Records excerpted from a collection
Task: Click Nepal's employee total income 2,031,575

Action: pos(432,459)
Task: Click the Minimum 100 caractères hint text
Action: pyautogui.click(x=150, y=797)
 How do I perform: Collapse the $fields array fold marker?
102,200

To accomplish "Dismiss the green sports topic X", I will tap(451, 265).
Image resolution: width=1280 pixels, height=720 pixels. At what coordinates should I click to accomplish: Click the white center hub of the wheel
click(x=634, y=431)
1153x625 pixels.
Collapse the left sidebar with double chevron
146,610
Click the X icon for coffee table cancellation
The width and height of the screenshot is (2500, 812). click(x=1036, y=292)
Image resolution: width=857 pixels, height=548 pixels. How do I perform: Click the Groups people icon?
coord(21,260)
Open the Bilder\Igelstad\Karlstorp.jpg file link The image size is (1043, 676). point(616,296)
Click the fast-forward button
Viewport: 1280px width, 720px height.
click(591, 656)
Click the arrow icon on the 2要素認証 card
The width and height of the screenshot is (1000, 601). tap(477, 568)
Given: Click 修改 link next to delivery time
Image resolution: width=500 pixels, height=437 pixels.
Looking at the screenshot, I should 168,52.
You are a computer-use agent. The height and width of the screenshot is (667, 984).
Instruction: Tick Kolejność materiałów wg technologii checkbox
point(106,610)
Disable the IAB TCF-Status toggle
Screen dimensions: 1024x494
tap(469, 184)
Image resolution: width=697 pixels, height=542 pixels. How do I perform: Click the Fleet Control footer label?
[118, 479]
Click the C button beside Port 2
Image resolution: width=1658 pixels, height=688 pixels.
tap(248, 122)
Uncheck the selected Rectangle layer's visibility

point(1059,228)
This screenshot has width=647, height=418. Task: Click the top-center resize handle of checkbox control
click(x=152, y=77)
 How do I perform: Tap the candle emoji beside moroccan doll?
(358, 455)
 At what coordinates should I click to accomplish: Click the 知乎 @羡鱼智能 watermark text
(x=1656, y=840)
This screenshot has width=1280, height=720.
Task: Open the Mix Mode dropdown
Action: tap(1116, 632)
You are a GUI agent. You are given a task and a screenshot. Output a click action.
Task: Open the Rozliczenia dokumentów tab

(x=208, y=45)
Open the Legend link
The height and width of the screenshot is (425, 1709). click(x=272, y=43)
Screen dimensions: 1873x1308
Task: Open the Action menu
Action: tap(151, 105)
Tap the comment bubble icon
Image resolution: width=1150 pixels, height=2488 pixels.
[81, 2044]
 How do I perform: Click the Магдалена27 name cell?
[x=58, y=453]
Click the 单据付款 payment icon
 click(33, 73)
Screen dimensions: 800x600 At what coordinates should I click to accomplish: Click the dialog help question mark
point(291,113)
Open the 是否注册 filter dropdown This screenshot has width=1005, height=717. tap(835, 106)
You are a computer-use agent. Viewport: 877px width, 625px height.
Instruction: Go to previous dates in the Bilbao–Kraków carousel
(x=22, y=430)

- [Work to be completed]
Reproduce the records above word for word.

- [Task solution]
Task: Click Nepal's employee total income 2,031,575

Action: pos(432,459)
Task: Click the Minimum 100 caractères hint text
Action: pyautogui.click(x=150, y=797)
 How do I perform: Collapse the $fields array fold marker?
102,200

To accomplish "Dismiss the green sports topic X", I will tap(451, 265).
Image resolution: width=1280 pixels, height=720 pixels. At what coordinates should I click to accomplish: Click the white center hub of the wheel
click(x=634, y=431)
1153x625 pixels.
Collapse the left sidebar with double chevron
146,610
Click the X icon for coffee table cancellation
The width and height of the screenshot is (2500, 812). click(x=1036, y=292)
Image resolution: width=857 pixels, height=548 pixels. How do I perform: Click the Groups people icon?
coord(21,260)
Open the Bilder\Igelstad\Karlstorp.jpg file link The image size is (1043, 676). point(616,296)
Click the fast-forward button
Viewport: 1280px width, 720px height.
click(591, 656)
Click the arrow icon on the 2要素認証 card
The width and height of the screenshot is (1000, 601). tap(477, 568)
Given: Click 修改 link next to delivery time
Image resolution: width=500 pixels, height=437 pixels.
Looking at the screenshot, I should 168,52.
You are a computer-use agent. The height and width of the screenshot is (667, 984).
Instruction: Tick Kolejność materiałów wg technologii checkbox
point(106,610)
Disable the IAB TCF-Status toggle
Screen dimensions: 1024x494
tap(469, 184)
Image resolution: width=697 pixels, height=542 pixels. How do I perform: Click the Fleet Control footer label?
[118, 479]
Click the C button beside Port 2
Image resolution: width=1658 pixels, height=688 pixels.
tap(248, 122)
Uncheck the selected Rectangle layer's visibility

point(1059,228)
This screenshot has width=647, height=418. Task: Click the top-center resize handle of checkbox control
click(x=152, y=77)
 How do I perform: Tap the candle emoji beside moroccan doll?
(358, 455)
 At what coordinates should I click to accomplish: Click the 知乎 @羡鱼智能 watermark text
(x=1656, y=840)
This screenshot has width=1280, height=720.
Task: Open the Mix Mode dropdown
Action: tap(1116, 632)
You are a GUI agent. You are given a task and a screenshot. Output a click action.
Task: Open the Rozliczenia dokumentów tab

(x=208, y=45)
Open the Legend link
The height and width of the screenshot is (425, 1709). click(x=272, y=43)
Screen dimensions: 1873x1308
Task: Open the Action menu
Action: tap(151, 105)
Tap the comment bubble icon
Image resolution: width=1150 pixels, height=2488 pixels.
[81, 2044]
 How do I perform: Click the Магдалена27 name cell?
[x=58, y=453]
Click the 单据付款 payment icon
 click(33, 73)
Screen dimensions: 800x600 At what coordinates should I click to accomplish: Click the dialog help question mark
point(291,113)
Open the 是否注册 filter dropdown This screenshot has width=1005, height=717. tap(835, 106)
You are a computer-use agent. Viewport: 877px width, 625px height.
Instruction: Go to previous dates in the Bilbao–Kraków carousel
(x=22, y=430)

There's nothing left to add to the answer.